Nebraska

Alexander Payne

BY Joseph BelangerPublished Feb 25, 2014

8
Although the majority of us see life in vibrant colour, a black and white movie has the ability to present life to us at its most plain and its most real. Alexander Payne's Nebraska features some of the most undeniably gorgeous black and white photography I've ever seen, which is definitely befitting of a story about a man entering the final stages of his life and struggling with the onset of dementia, on a road trip through dilapidated towns on the brink of extinction. It doesn't get much more real than that, folks.
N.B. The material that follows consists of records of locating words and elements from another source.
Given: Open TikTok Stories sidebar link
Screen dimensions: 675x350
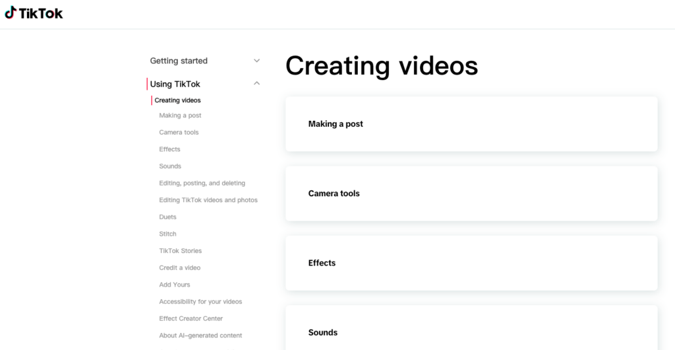Looking at the screenshot, I should click(180, 251).
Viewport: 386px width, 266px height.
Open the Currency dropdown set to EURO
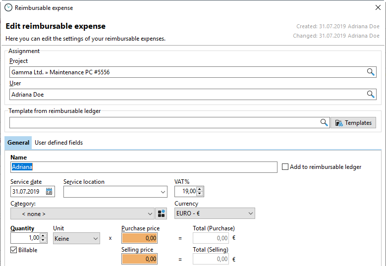click(x=250, y=214)
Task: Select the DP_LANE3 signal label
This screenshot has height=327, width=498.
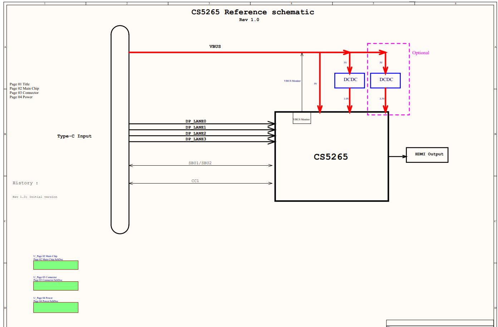Action: [196, 139]
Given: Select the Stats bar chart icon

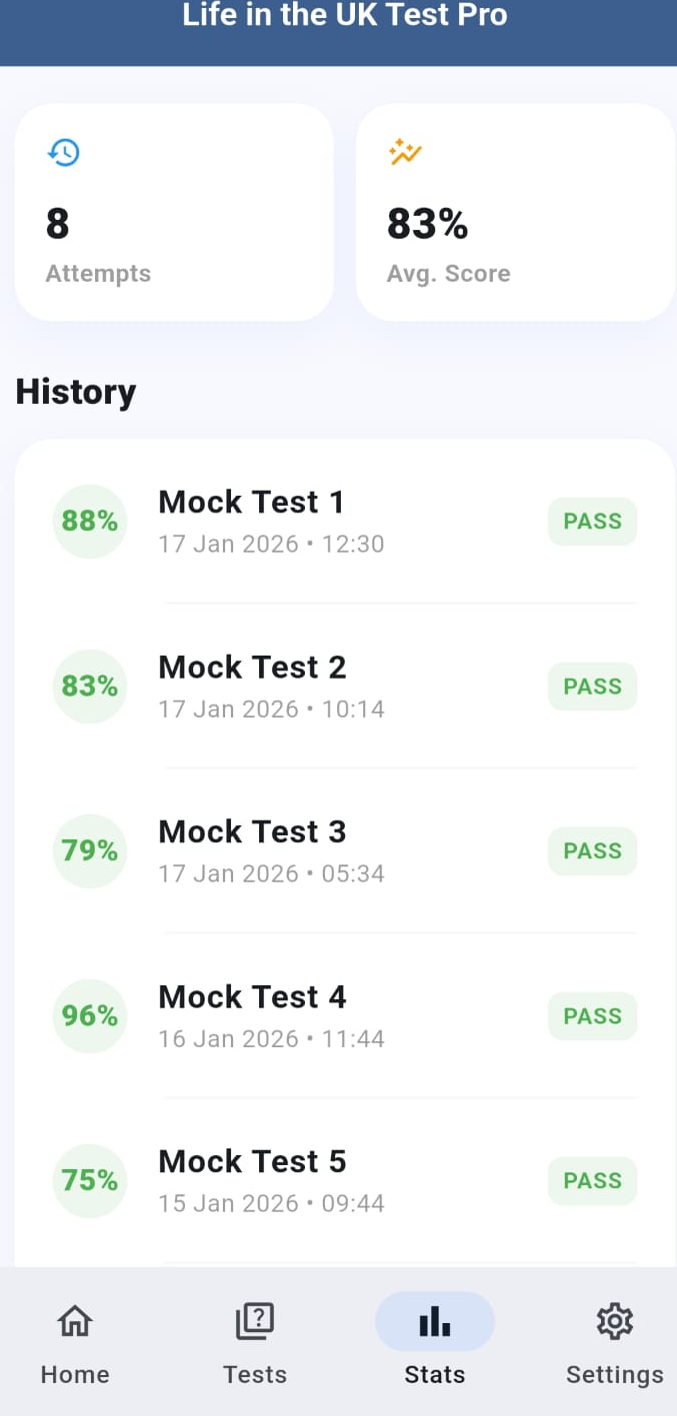Looking at the screenshot, I should point(435,1321).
Payne follows up his Oscar-winning film, The Descendants, with a decidedly smaller film, and one much less accessible at that. One Woody Grant (played earnestly and brilliantly by Bruce Dern who, at 77 years old, has finally found a role that allows him to showcase his trademark prickliness while still eliciting a sympathetic response from the audience). Woody believes he has won himself a million dollars through a mail-in sweepstakes sham and has made it his mission to get himself down to Lincoln, Nebraska so that he can collect his winnings (and get a little time away from the incessant bickering of his wife, Cate, played by the shockingly hilarious June Squibb). His youngest son, David (Will Forte), has agreed to take him, in part to keep him safe but more importantly to give his father a little adventure before it's too late for him to appreciate it anymore.

Payne knows people, and how to foster intimacy between the characters he presents on screen and the viewers who admire his work. That he presents them to you at vulnerable moments is what makes his films so endearing. Nebraska is no different.